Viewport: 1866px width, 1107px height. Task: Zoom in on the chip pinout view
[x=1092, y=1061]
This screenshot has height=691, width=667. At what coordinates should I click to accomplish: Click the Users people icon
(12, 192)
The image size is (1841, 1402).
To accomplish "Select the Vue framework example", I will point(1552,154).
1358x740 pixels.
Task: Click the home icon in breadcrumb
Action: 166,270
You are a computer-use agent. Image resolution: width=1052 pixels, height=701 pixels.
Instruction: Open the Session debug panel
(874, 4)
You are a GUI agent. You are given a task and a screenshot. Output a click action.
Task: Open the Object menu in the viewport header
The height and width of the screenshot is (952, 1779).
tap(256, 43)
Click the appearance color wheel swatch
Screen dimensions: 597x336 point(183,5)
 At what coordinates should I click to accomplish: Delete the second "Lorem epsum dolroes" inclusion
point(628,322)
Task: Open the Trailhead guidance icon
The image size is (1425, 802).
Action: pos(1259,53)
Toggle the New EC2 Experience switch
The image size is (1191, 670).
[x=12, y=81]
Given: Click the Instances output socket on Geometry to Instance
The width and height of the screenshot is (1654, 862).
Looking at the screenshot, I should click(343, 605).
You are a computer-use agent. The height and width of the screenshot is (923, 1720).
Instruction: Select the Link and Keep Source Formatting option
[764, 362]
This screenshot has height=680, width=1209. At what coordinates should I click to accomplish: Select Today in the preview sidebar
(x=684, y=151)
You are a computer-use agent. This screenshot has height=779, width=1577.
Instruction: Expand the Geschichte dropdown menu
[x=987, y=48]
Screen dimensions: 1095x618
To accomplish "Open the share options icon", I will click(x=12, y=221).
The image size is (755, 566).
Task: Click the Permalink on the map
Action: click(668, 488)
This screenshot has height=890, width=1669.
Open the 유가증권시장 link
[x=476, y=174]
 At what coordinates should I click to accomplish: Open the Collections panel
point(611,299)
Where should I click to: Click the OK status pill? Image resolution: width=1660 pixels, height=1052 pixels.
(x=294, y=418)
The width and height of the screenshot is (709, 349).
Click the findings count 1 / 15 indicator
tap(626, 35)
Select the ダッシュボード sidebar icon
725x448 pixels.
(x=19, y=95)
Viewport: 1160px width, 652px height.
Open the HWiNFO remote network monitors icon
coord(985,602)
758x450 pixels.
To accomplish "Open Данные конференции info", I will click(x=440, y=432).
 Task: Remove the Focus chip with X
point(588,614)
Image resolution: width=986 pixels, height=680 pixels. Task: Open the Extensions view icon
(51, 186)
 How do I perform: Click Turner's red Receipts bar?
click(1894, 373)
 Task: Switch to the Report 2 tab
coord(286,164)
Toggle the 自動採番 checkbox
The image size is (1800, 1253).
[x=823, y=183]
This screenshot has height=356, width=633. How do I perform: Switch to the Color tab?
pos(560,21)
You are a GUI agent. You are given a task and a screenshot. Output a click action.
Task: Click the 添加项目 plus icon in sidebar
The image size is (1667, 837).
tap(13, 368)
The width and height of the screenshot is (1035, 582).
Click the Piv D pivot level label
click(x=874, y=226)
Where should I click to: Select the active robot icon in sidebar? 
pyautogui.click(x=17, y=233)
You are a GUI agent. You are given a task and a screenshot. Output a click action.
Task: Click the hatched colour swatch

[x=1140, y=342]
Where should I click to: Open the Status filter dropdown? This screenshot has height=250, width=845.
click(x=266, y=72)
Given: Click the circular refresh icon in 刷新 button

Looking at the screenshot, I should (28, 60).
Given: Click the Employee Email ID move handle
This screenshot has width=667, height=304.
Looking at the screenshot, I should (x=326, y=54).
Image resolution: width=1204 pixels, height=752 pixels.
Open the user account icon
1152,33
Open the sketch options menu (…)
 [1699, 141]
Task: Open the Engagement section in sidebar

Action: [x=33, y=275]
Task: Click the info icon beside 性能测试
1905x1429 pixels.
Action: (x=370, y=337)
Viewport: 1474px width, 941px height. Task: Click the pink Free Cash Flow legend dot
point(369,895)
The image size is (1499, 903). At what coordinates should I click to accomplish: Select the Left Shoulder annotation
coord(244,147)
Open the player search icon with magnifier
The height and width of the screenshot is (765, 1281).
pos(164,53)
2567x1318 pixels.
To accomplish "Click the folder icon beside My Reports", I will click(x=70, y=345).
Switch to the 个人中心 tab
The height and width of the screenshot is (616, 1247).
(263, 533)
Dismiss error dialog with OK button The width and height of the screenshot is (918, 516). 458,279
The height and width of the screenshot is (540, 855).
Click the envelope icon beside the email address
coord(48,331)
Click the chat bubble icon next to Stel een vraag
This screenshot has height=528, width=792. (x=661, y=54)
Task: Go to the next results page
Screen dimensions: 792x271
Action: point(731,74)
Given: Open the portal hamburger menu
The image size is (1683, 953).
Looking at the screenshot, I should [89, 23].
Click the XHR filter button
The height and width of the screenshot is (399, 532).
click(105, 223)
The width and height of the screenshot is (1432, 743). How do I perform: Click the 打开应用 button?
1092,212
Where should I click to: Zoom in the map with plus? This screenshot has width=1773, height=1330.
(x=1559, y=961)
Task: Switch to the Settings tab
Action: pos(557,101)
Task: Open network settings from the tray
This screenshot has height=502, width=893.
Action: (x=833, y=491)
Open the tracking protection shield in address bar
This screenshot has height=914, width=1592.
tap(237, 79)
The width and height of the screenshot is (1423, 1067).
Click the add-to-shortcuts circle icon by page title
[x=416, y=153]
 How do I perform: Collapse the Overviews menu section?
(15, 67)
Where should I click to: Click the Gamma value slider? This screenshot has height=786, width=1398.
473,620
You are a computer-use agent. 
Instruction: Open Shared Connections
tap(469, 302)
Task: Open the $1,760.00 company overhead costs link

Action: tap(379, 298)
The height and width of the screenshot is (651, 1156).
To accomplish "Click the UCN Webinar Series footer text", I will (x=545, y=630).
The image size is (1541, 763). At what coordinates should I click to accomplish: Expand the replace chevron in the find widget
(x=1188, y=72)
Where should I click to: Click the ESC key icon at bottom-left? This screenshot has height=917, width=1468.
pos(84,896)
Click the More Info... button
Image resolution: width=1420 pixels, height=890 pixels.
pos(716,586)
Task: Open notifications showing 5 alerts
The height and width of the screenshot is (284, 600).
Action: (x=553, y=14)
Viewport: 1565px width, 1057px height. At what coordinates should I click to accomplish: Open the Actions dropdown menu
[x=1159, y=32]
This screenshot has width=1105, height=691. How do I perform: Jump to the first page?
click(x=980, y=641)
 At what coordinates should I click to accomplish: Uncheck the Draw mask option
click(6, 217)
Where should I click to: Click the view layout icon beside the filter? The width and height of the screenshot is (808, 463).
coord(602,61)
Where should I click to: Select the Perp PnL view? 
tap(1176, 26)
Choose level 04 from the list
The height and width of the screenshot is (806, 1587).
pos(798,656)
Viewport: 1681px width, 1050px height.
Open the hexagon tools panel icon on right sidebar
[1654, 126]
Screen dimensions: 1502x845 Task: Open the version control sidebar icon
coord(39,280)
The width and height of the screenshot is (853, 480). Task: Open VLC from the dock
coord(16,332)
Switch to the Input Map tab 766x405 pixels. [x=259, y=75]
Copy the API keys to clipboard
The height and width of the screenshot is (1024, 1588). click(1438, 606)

■ **Required action**
In the records above, locate every line with the string "computer" and copy it.

■ **Response**
You are a computer-use agent. Image resolution: width=1052 pixels, height=701 pixels.
You are a computer-use agent. The height and width of the screenshot is (923, 1720).
You are a computer-use agent. This screenshot has height=779, width=1577.
You are a computer-use agent. 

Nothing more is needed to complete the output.